Collected data entries
━━━━━━━━

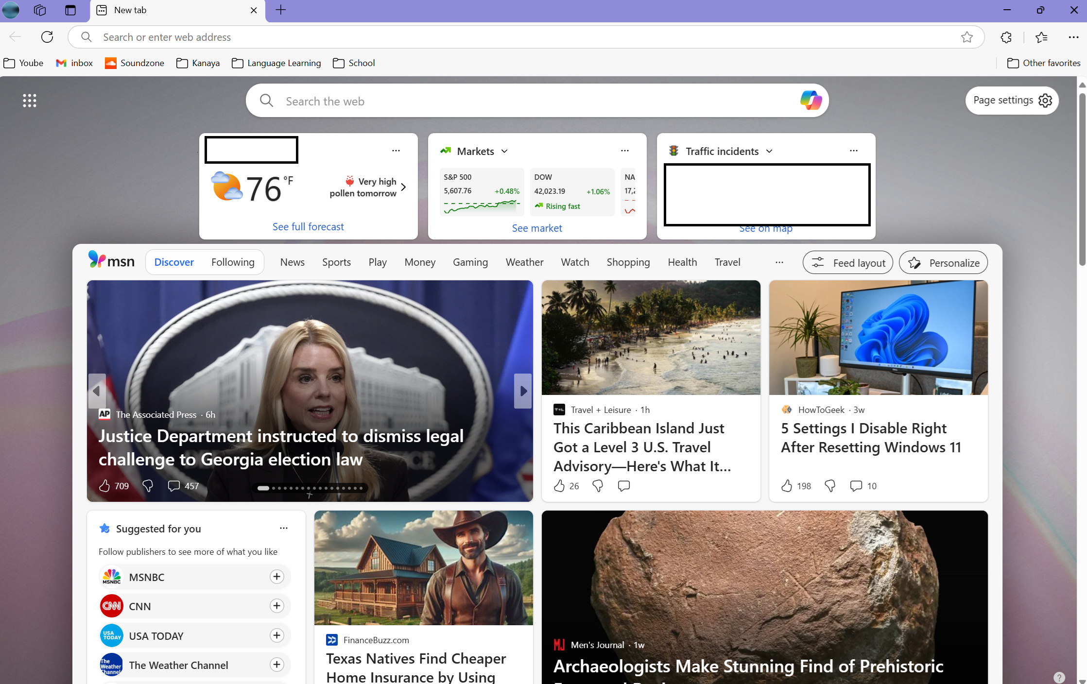Viewport: 1087px width, 684px height.
Task: Click the See full forecast link
Action: [x=308, y=226]
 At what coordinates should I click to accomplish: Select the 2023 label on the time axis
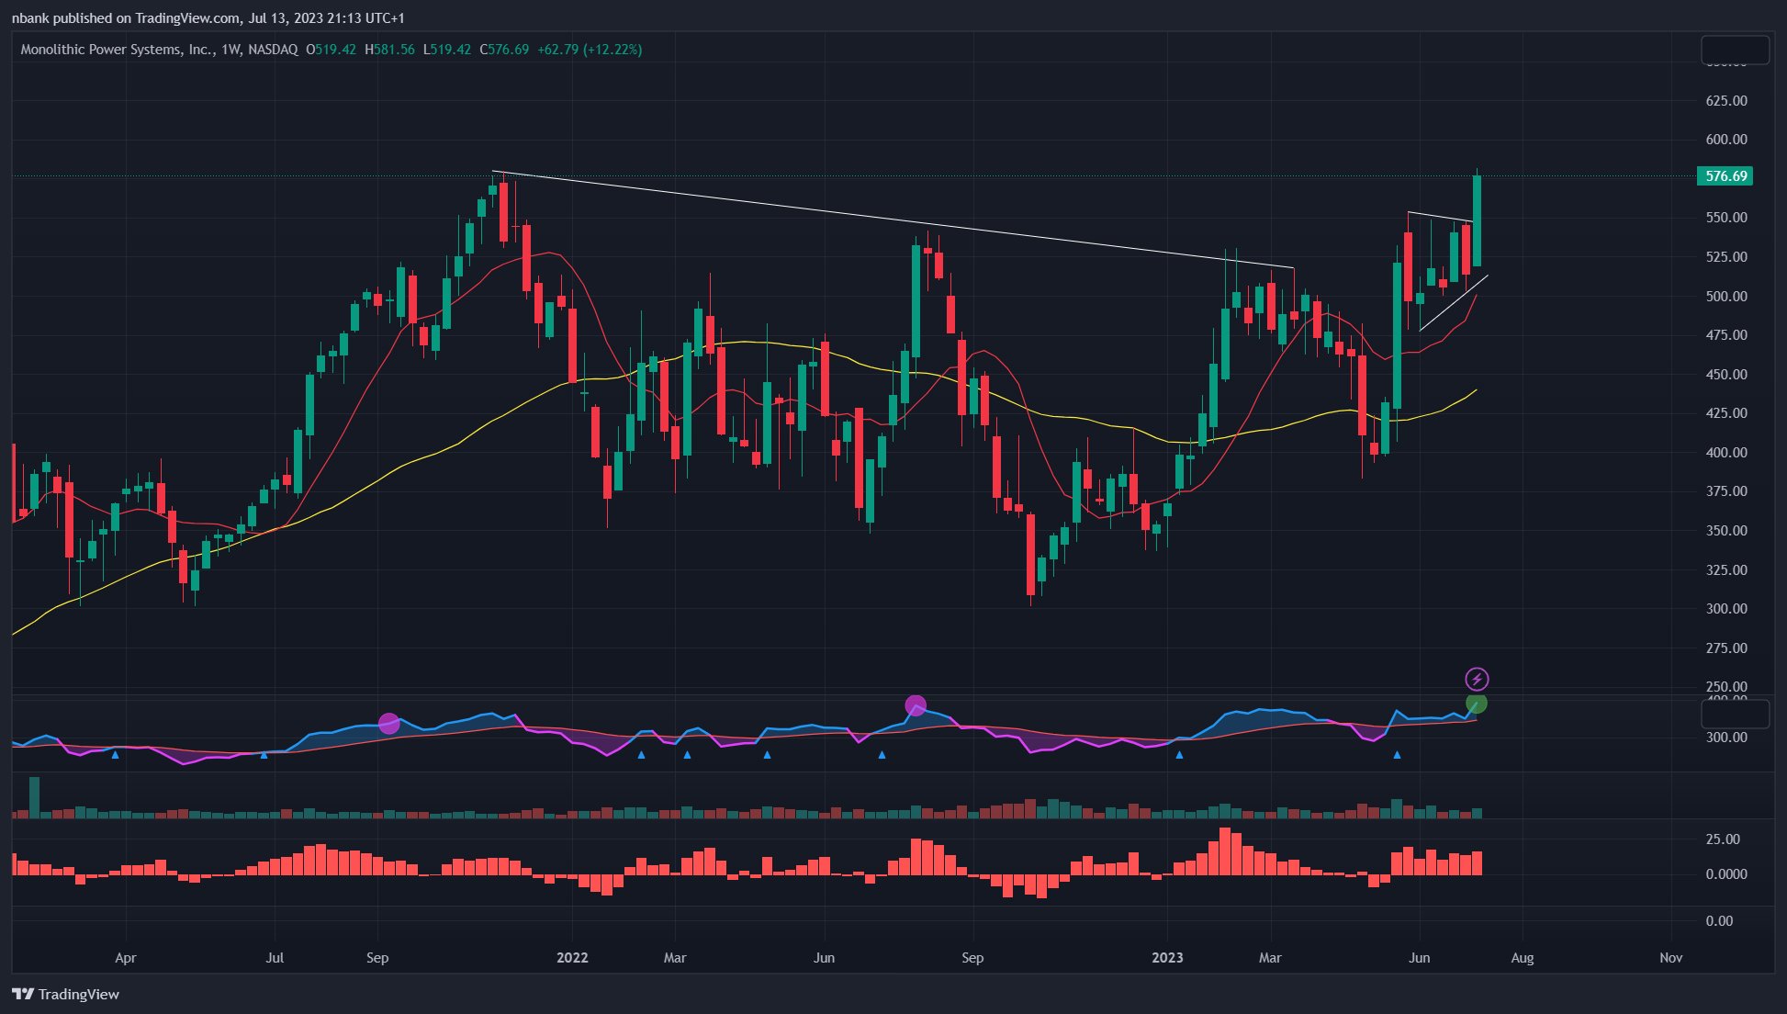coord(1167,957)
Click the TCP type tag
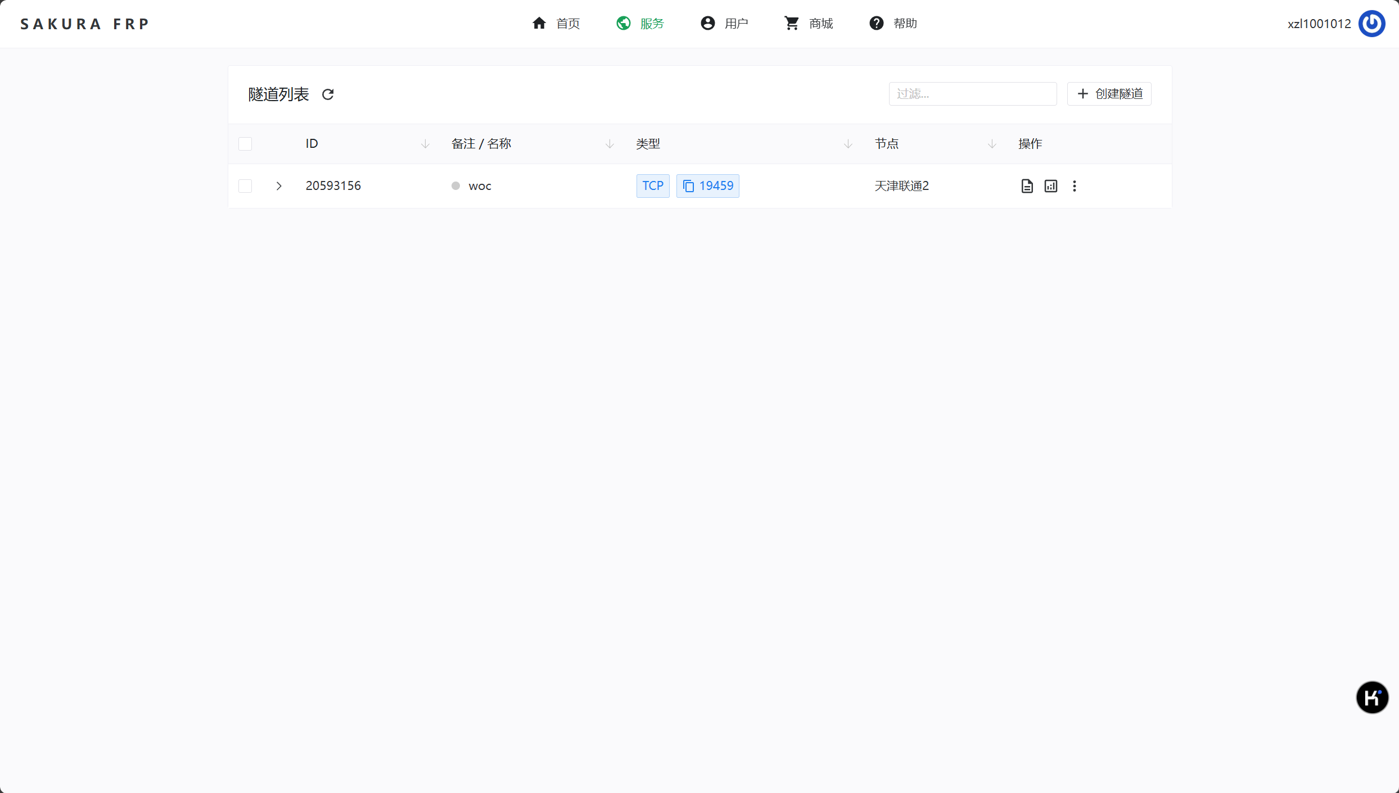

━━━━━━━━

Exercise: Leave the pictures out and restate exactly the lines from the one that has "At what coordinates" through the final line of the entries above, both ends included.

Task response:
 At what coordinates should I click to accomplish: Select the 2023 label on the time axis
coord(1167,957)
Click the TCP type tag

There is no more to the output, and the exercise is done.